People who are taken to the hospitals are arrested immediately after receiving
first aid, unless they are in an extremely bad condition. One person, a member
of a nonviolent group, who was horribly beaten up while sitting on the floor
with his hands up, went through that experience. In the police station he was
repeatedly tortured like everyone else there. The police was hitting the
already wounded areas of his body and battering him for no reason. Another
person who was arrested and released says that they were beating everybody and
forcing them to scream 'viva il duce', which means long live Mussolini.

The police terrorism started well before the actions. The last weeks were
characterised by police searches all over Italy, followed by what everybody
here considers to be a reproduction of the strategy of tension used by the
Italian state in the 70s to crash social movements. Letter bombs were sent (by
whom?) to policemen, the police exploded a car in the centre of Genova because
it was parked in the same place for several days, and they alleged in the media
that bombs had been planted in several places (including one of the
accommodation spaces of the GSF) - all of these in order to create an
atmosphere of paranoia, fears about demonstrators and social terror. They also
arrested several people before the actions, including a particularly brutal
case of a young woman who was kept in isolation for four days for having a van
(which they claimed would be used to break into the red zone) where she kept a
hatchet for camping purposes. The people who were arrested with her report that
they were also tortured physically and psychologically, including forced
exposure to a succession of three posters: a pornographic one, followed by one
of Mussolini and then one of the Nazi Army in action.

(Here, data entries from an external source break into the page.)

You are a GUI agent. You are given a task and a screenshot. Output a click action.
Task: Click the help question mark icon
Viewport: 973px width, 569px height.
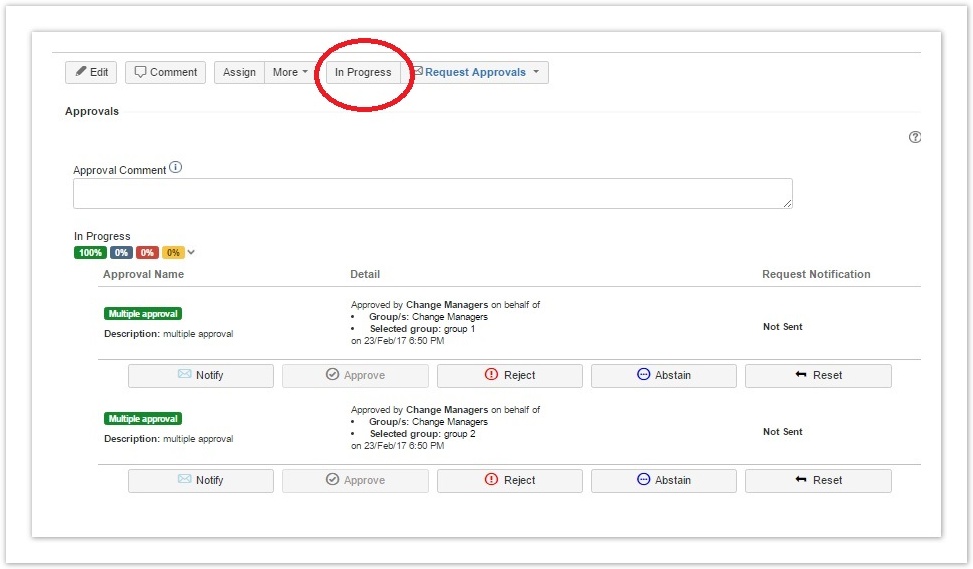914,137
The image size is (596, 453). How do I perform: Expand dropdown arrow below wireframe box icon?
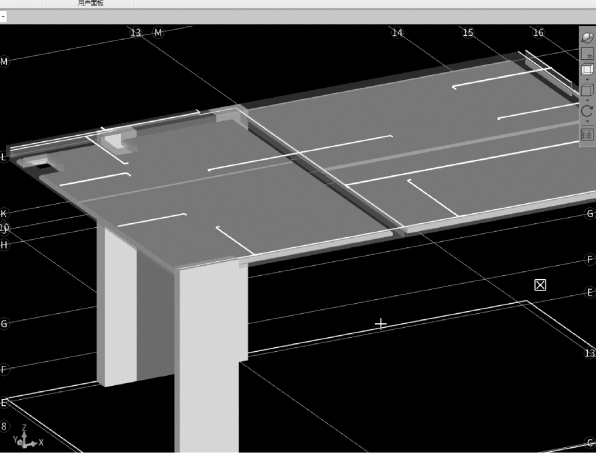(587, 79)
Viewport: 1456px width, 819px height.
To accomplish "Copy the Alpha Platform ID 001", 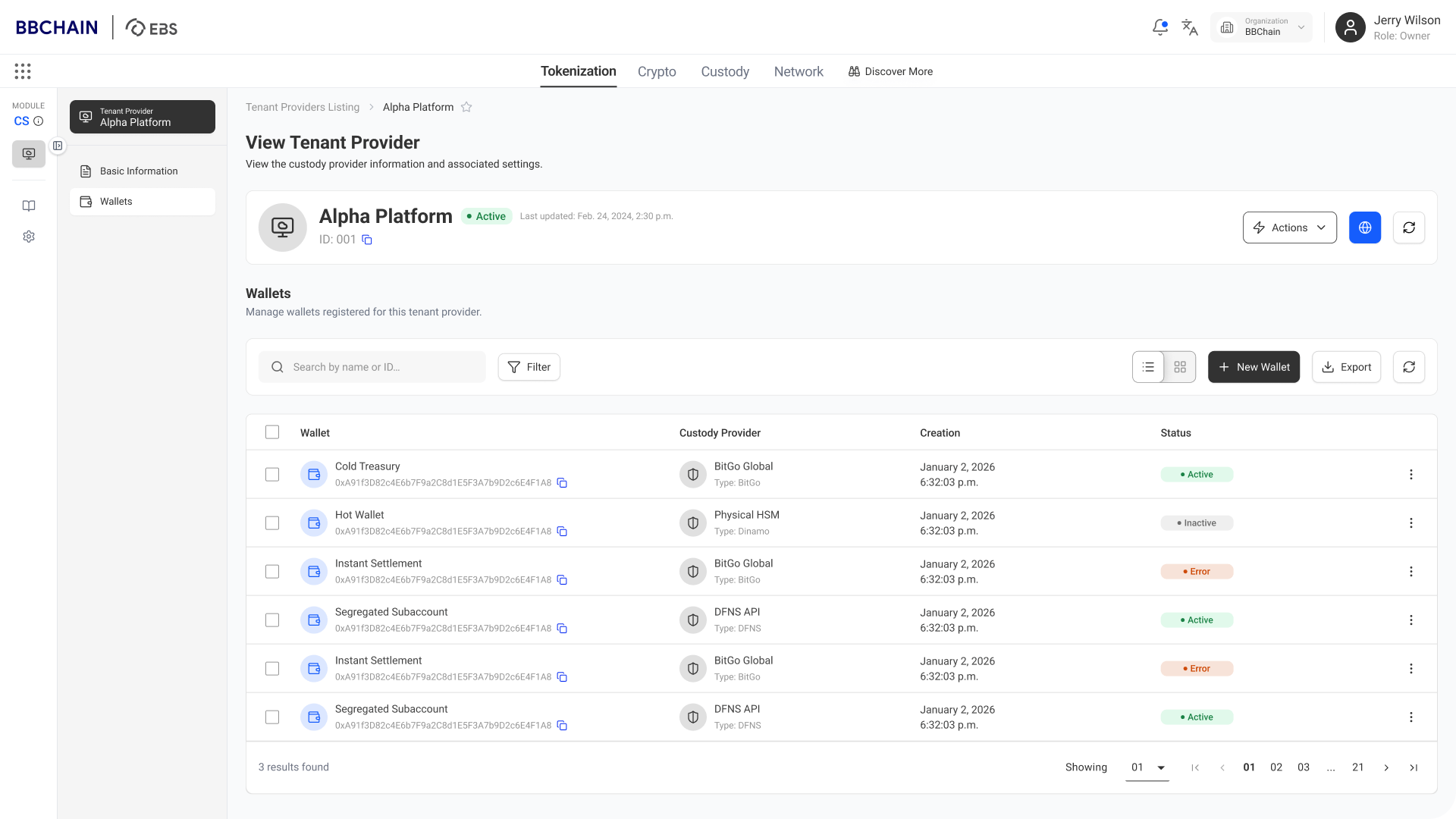I will coord(367,240).
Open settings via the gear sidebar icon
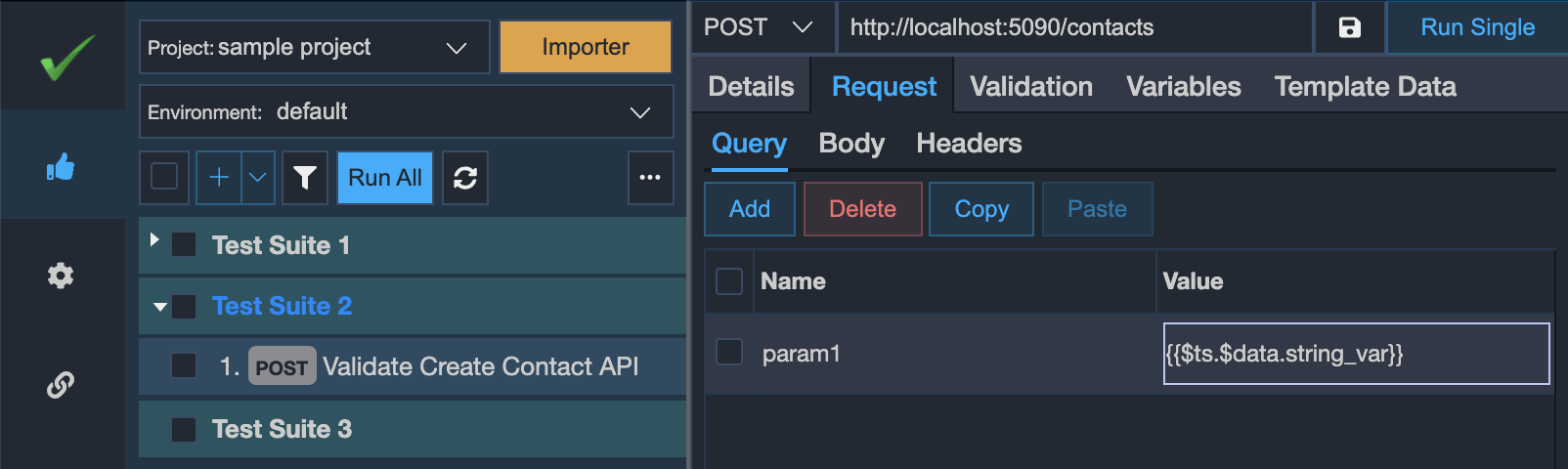1568x469 pixels. coord(61,276)
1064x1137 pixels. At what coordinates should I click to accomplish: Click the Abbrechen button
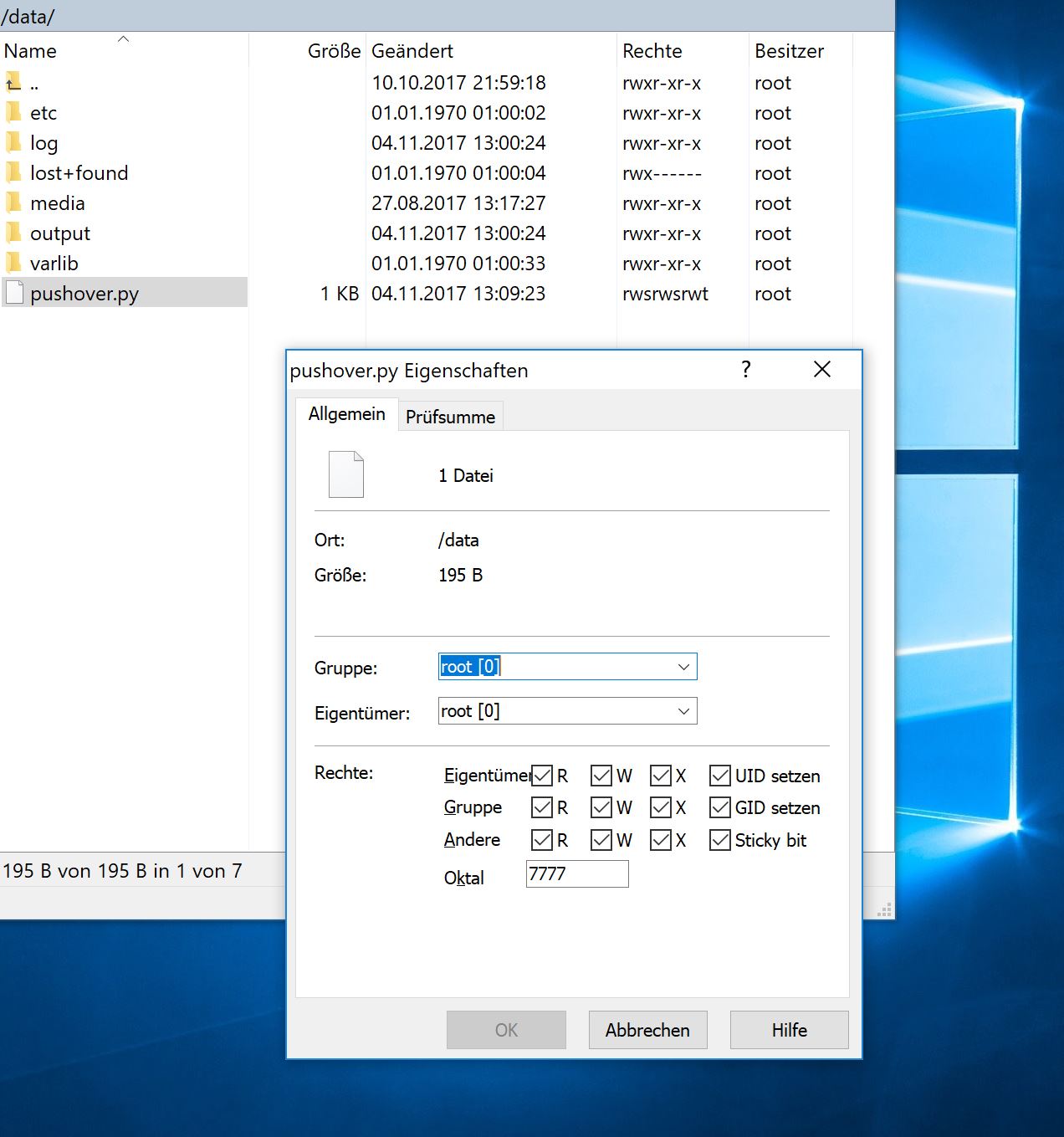647,1030
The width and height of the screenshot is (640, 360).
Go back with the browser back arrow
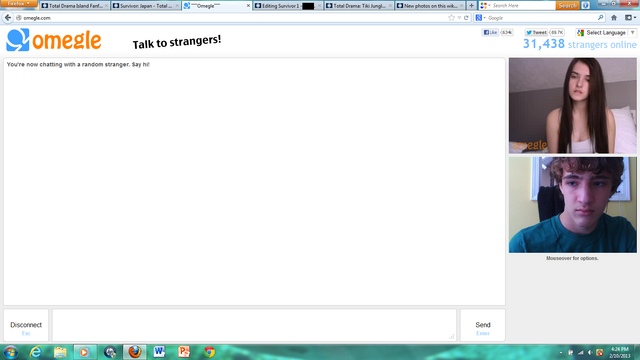click(x=8, y=18)
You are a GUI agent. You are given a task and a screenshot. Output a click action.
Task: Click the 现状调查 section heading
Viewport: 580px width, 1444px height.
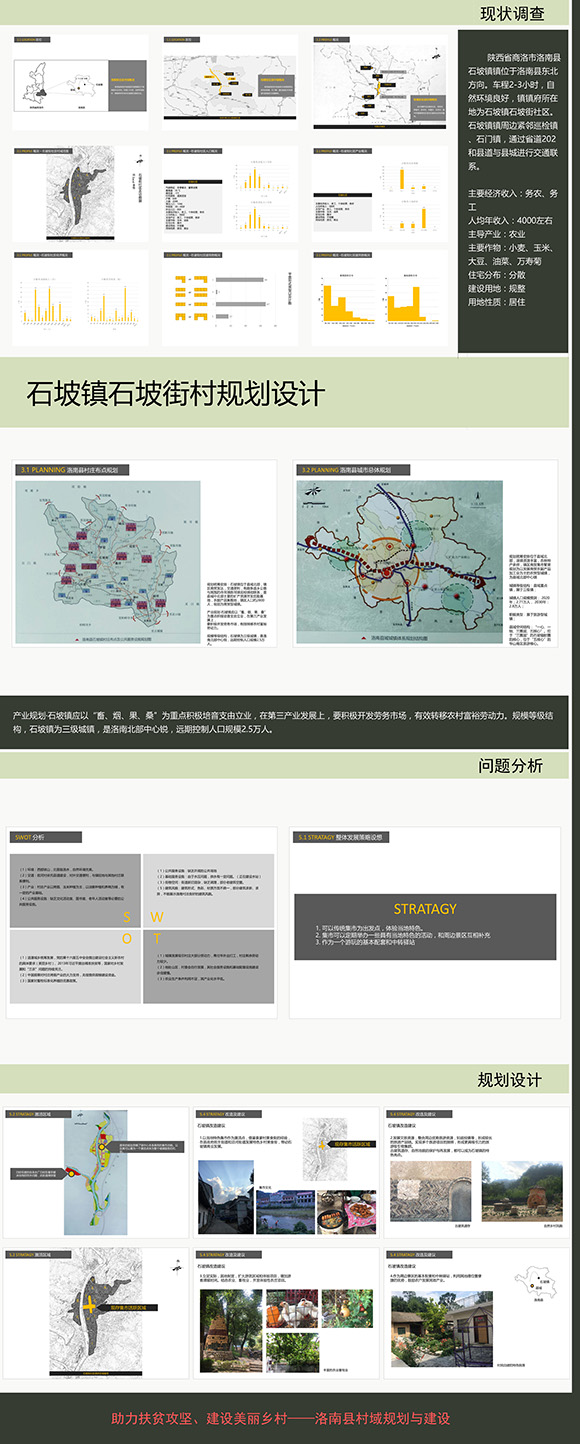coord(512,13)
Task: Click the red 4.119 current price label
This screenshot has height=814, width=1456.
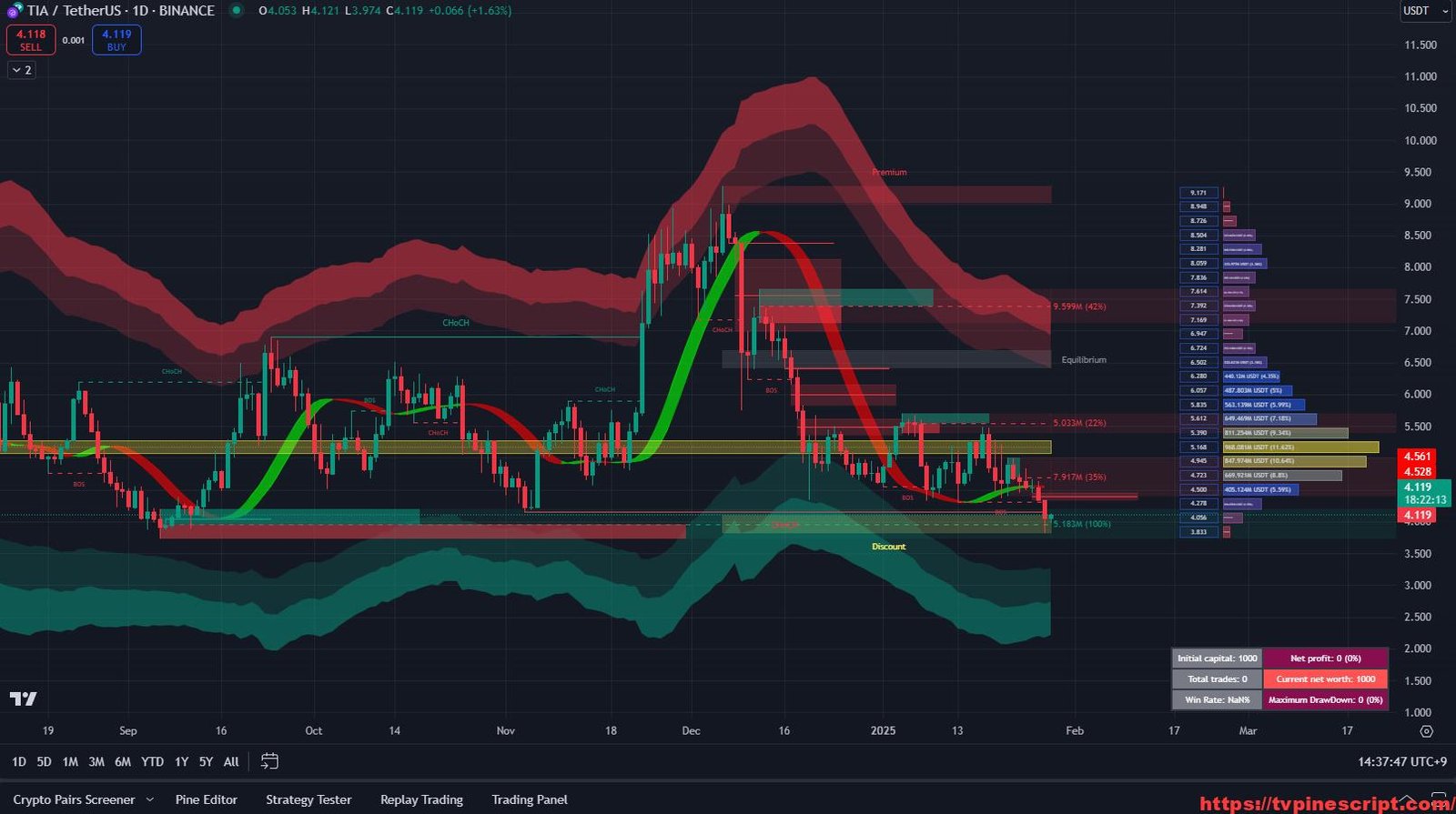Action: coord(1417,515)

We know that many solidarity and denounciation actions have already taken place
all over the world and that many more are being planned (see
http://italy.indymedia.org). We encourage all the groups that have not planned
actions yet to do so, and to prepare for sustained actions to continue until
those responsible for these outrageous human rights abuses pay the full price
for their actions. We suggest to these groups that their minimum demand would
be the resignation of the Berlusconi government. There is a list of Italian
embassies at http://www.ethoseurope.org/ethos/embassies.nsf/ (go down to the
link Embassies of Italy).

We think that we need to turn this situation into a serious international
problem for the Berlusconi and the other G8 governements, not just due to a
basic sense of justice but also because we feel that the survival of the
movement and of many of us might depend on it. This brutality shows the actual
panic with which the rich and powerful are reacting to the clear fact that the
world is beginning to listen to us. Seeing that they can no longer write us off
as a marginal, temporary phenomenon, they are now removing all masks of
ostensible democracy and showing their real face - one of oppression, violence
and terrorism.

Por todos nuestros muertos, ni un minuto de silencio. Toda una vida de lucha.
To honor our dead, not a minute of silence. A whole life of struggle.